Piano : D’un Polonais l’autre

Piano : D’un Polonais l’autre

La salle du théâtre Mohammed V était comble ce samedi soir à Rabat. Un public essentiellement jeune, et moins jeune, était venu assister à une finale pas comme les autres. Il s’agissait de la finale du Concours international de musique du Maroc, consacré au piano, qui en est à sa quatrième édition.
Une édition tenue sous le signe de la confrontation. La confrontation entre les différents finalistes, dont le nombre a été revu à la hausse, passant de trois comme le veut la tradition, à quatre. La raison n’est autre que le mal que le jury a eu à trancher entre l’Italien Davide Franceschetti et l’Ukrainien Sergei Salov. A ces deux derniers se sont ajoutés le Sino-canadien Avan Yu et le Polonais Rafal Blechacz.
Les quatre ont dû pour leur part se confronter à un orchestre philharmonique marocain qui gagne, au fil des expériences, en professionnalisme et en assurance. Et tous ont été confrontés à un public marocain de plus en plus nombreux, de plus en plus connaisseur en musique classique. De quoi donner plus d’ardeur à une épreuve rude, sur les airs de deux concertos où l’éternel brio de Rachmaninov et son concerto n°2 devaient s’imposer devant la profonde subtilité qui marque l’oeuvre de Chopin, avec son concerto n°1. Une oeuvre présentée à l’époque par un Chopin qui avait 18 ans, l’âge de celui qui devait l’interpréter en premier, à savoir le Polonais Rafal Blechacz. Serein et paisible, c’est avec calme qu’il a joué cette romance, toute aussi calme et mélancolique.

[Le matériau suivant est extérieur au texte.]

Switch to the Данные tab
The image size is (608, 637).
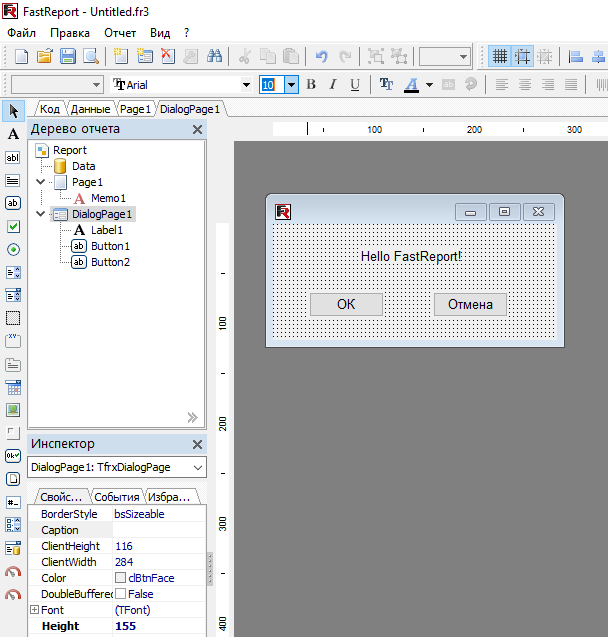click(90, 108)
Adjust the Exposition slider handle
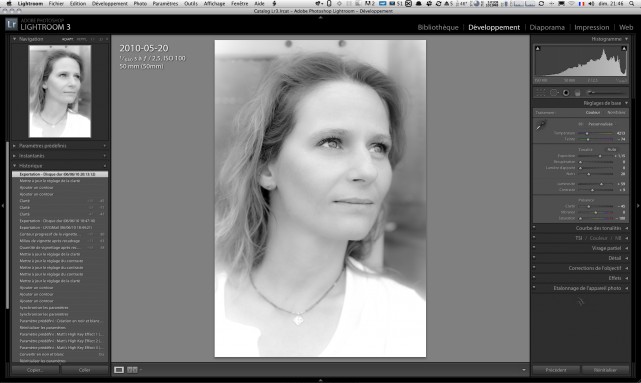The width and height of the screenshot is (641, 383). (x=600, y=156)
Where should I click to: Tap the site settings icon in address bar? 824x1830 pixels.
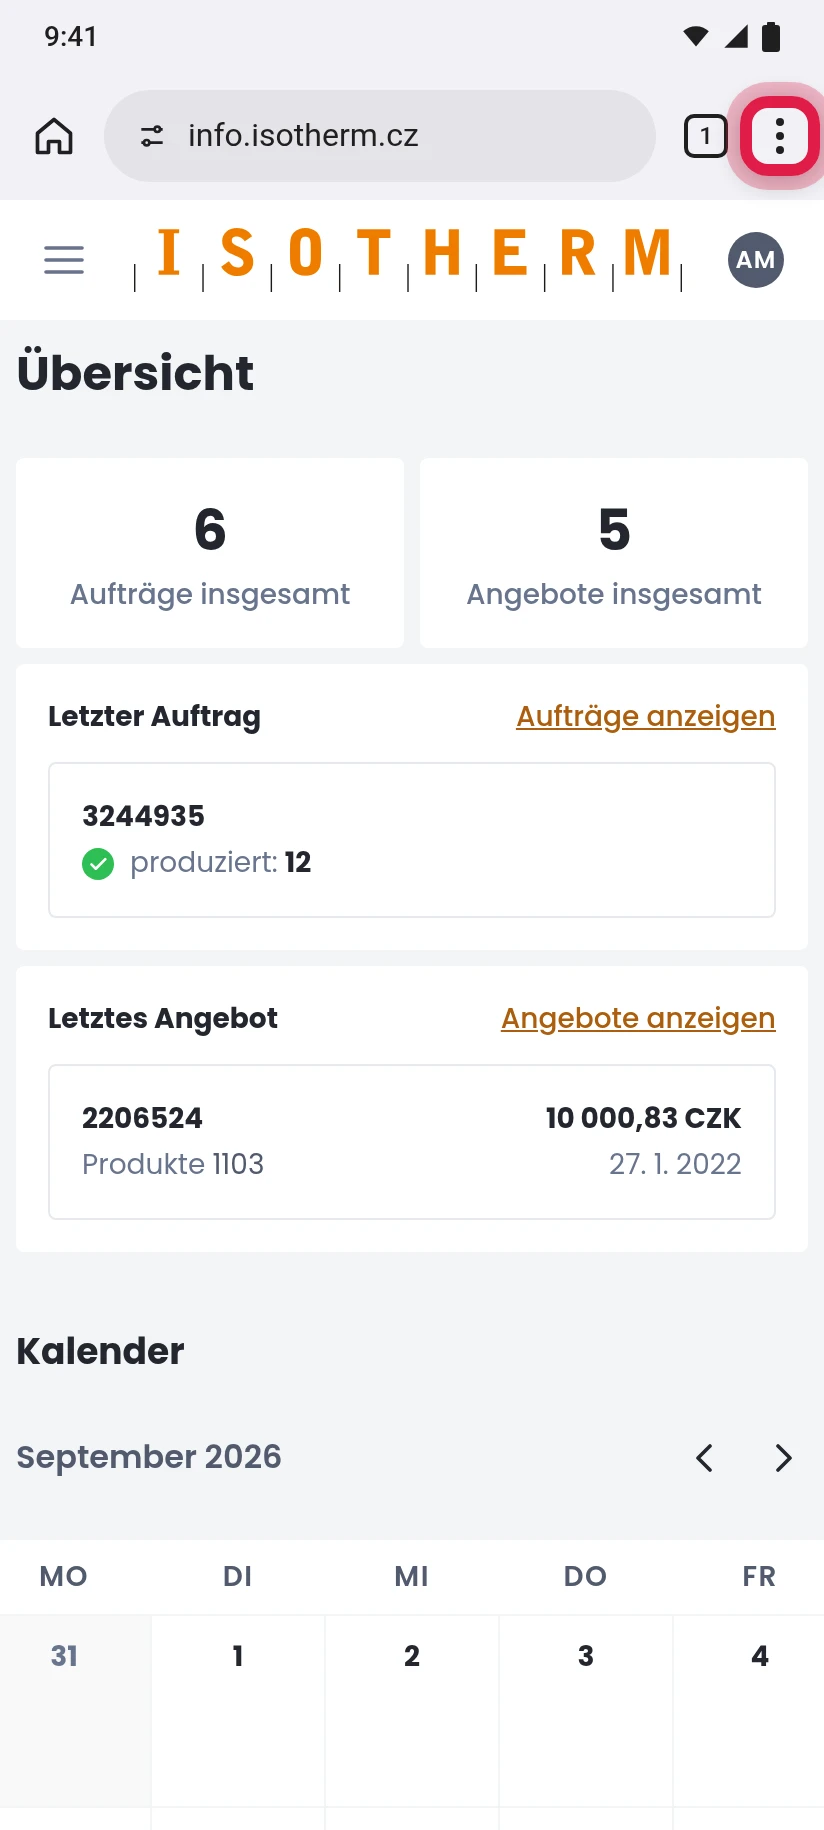tap(152, 136)
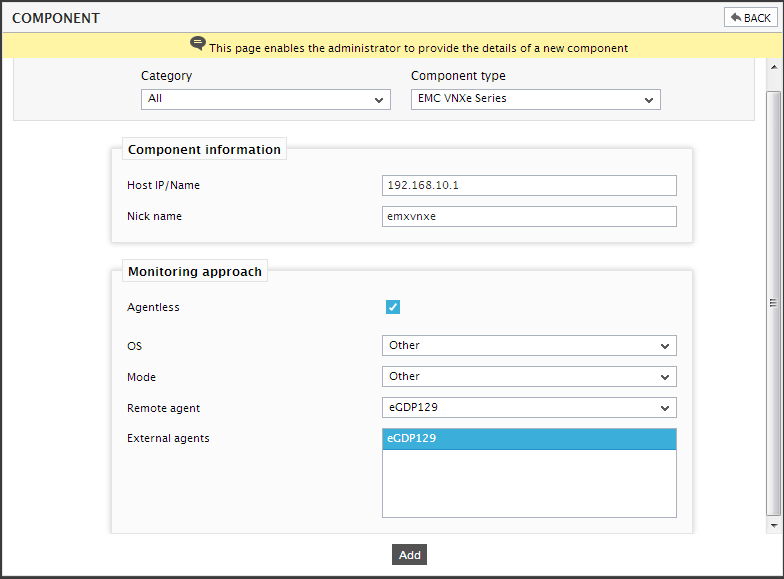The width and height of the screenshot is (784, 579).
Task: Click the speech bubble info icon
Action: pyautogui.click(x=198, y=44)
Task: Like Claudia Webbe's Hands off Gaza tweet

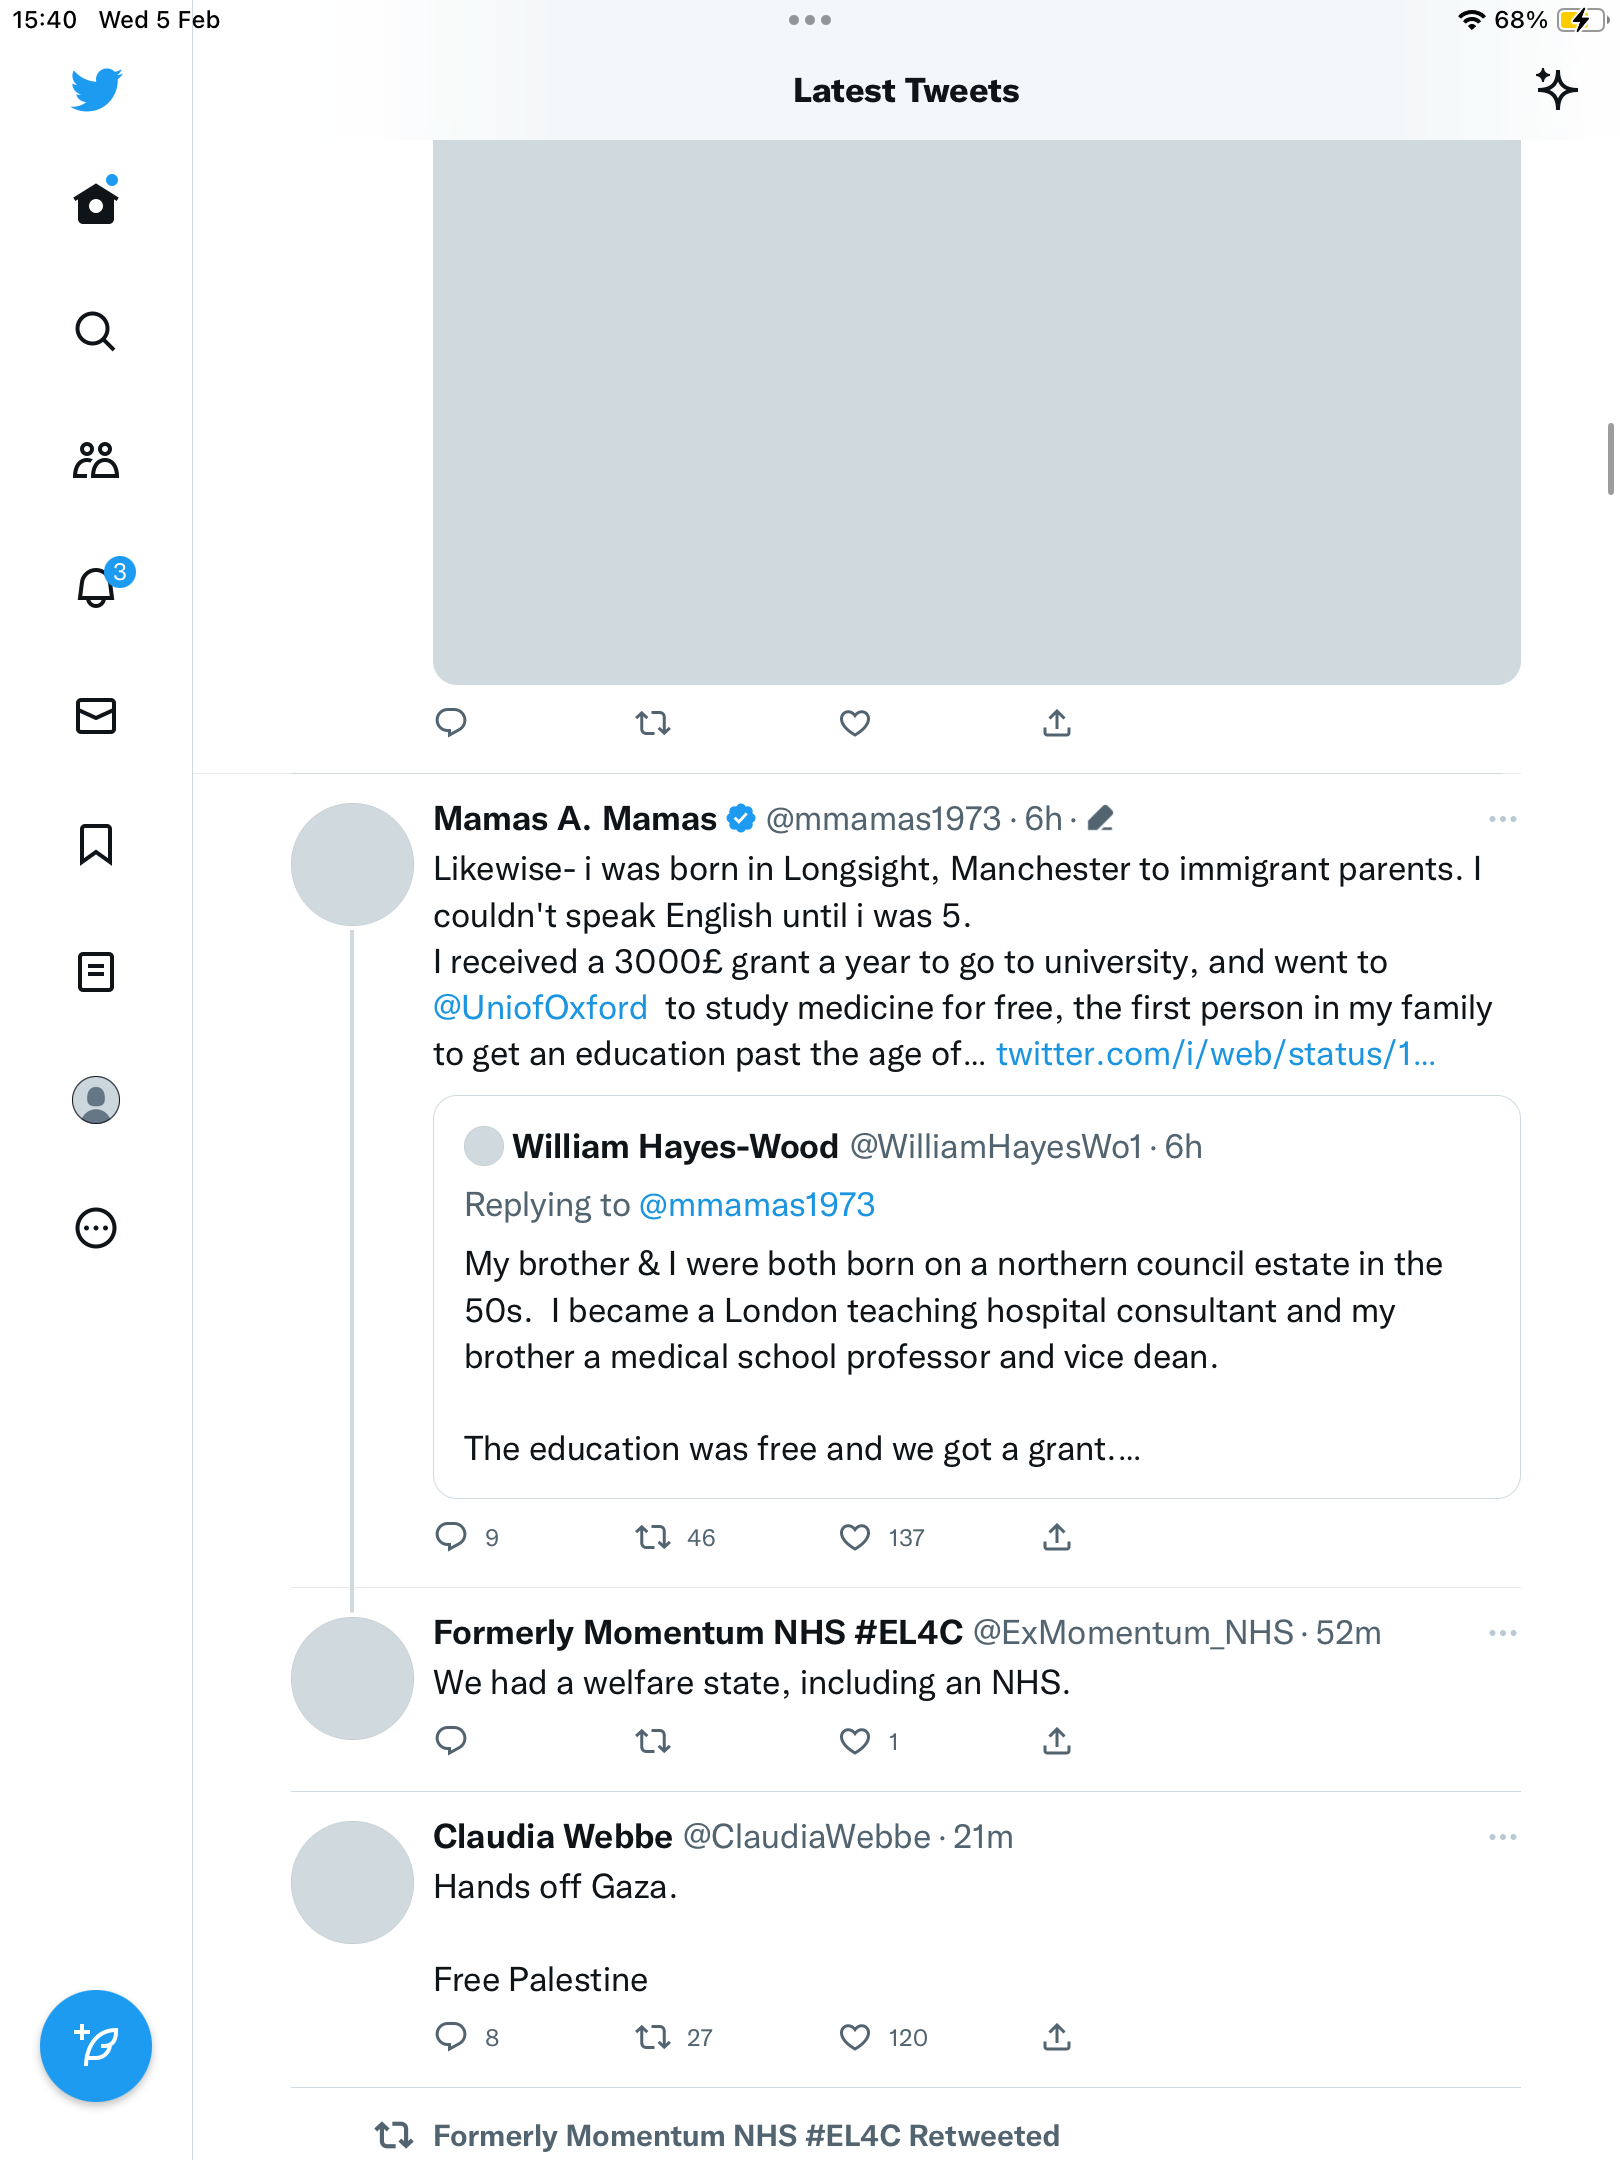Action: tap(855, 2037)
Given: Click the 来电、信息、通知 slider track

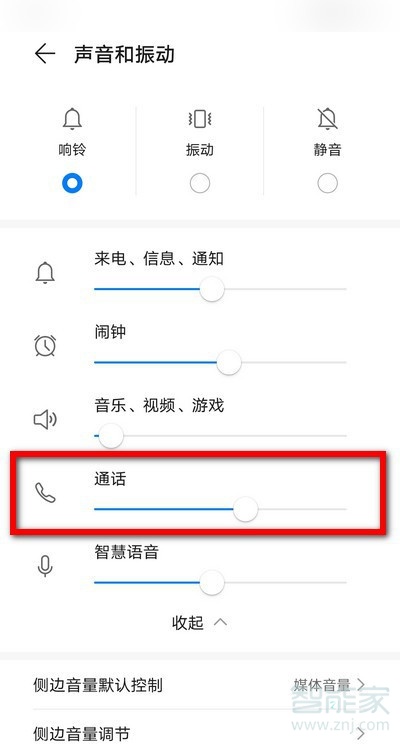Looking at the screenshot, I should (220, 288).
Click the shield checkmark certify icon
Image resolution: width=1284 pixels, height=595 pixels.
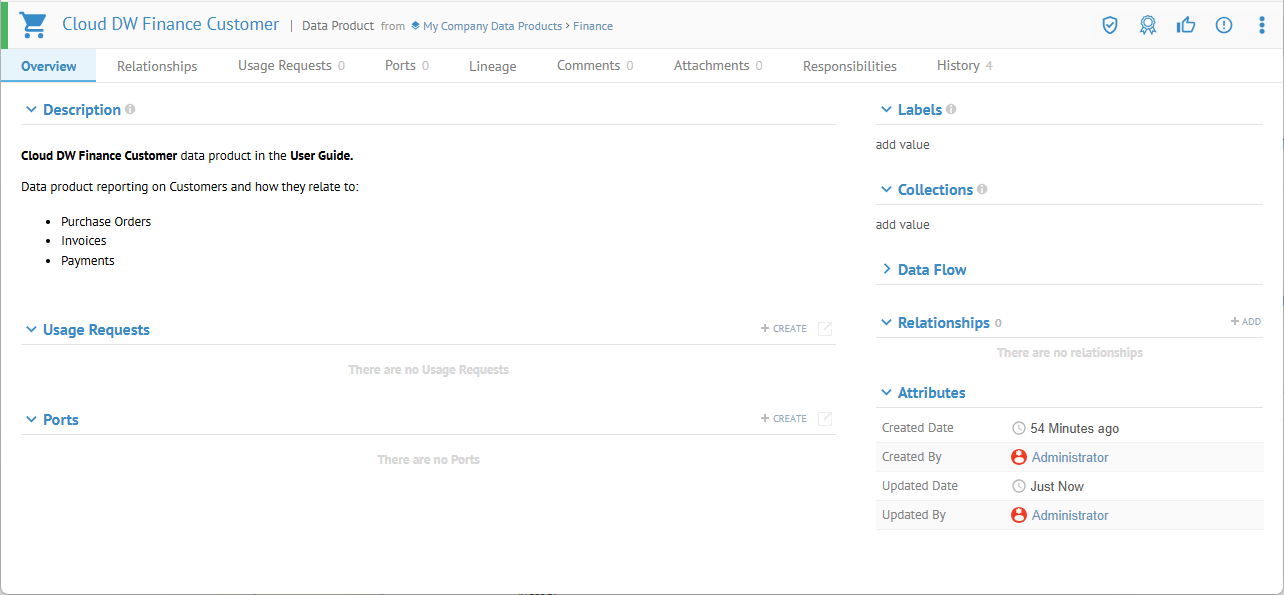(1109, 25)
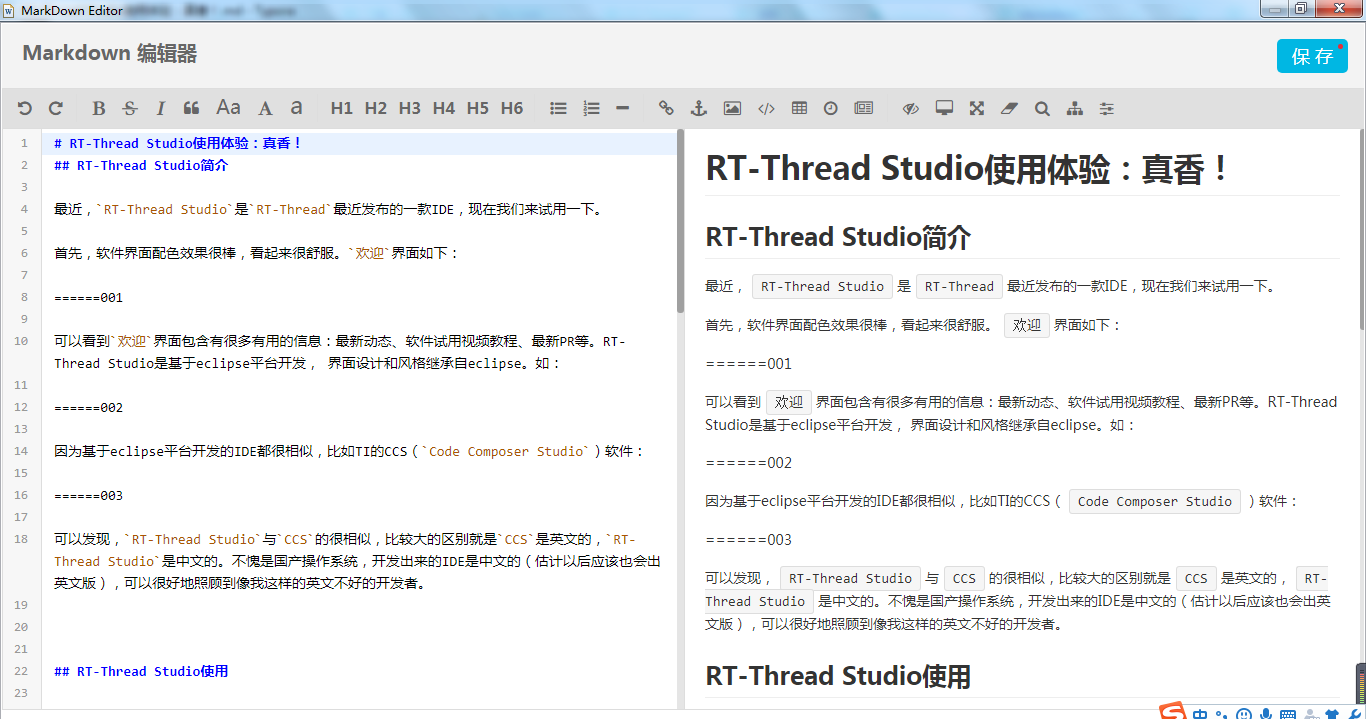Viewport: 1366px width, 719px height.
Task: Open the search tool
Action: pos(1041,107)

L’accompagnement s’est fait presque en sourdine, avec des violons dont la sonorité des cordes a été diminuée. Presque à l’opposé, on retrouve un concerto n°2 de Serge Rachmaninov où le tonalisme et la densité pianistique l’emportent sur le dynamisme.
Une virtuosité un peu brutale, très extériorisée que l’Ukrainien Sergei Salov (21 ans) a interprété avec brio et autant de nervosité. Une nervosité qui s’assimile à un acte de volonté de dominer le piano, un sentiment que renforce la grande carrure du pianiste. Se sont suivis après, le Sino-canadien Avan Yu (Chopin) et l’Italien Davide Franceschetti (Rachmaninov). Si ce dernier a réussi à s’imposer devant les membres du jury, présidé par la Japonaise Yuko Yamaoka, et a occupé la deuxième position à la fin, le premier n’en a pas moins ébloui le public, glanant le Grand Prix du public, une innovation qui fait le charme et la particularité du concours.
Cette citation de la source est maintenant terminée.